Statistical Optimization in High Dimensions.

We consider optimization problems whose parameters are known only approximately, based on noisy samples. In large-scale applications, the number of samples one can collect is typically of the same order of (or even less than) the dimensionality of the problem. This so-called high-dimensional statistical regime has been the object of intense recent research in machine learning and statistics, primarily due to phenomena inherent to this regime, such as the fact that the noise one sees here often dwarfs the magnitude of the signal itself. While relevant in numerous important operations research and engineering optimization applications, this setup falls far outside the traditional scope of robust and stochastic optimization. We propose three algorithms to address this setting, combining ideas from statistics, machine learning, and robust optimization.
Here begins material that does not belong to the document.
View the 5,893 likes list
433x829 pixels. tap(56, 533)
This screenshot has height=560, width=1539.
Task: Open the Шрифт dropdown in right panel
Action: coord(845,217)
Our algorithms are motivated by three natural optimization objectives: minimizing the number of grossly violated constraints; maximizing the number of exactly satisfied constraints; and, finally, developing algorithms whose running time scales with the intrinsic dimension of a problem, as opposed to its observed dimension-a mismatch that, as we discuss in detail, can be dire in settings where constraints are meant to describe preferences of behaviors. The key ingredients of our algorithms are dimensionality reduction techniques from machine learning, robust optimization, and concentration of measure tools from statistics. [ABSTRACT FROM AUTHOR]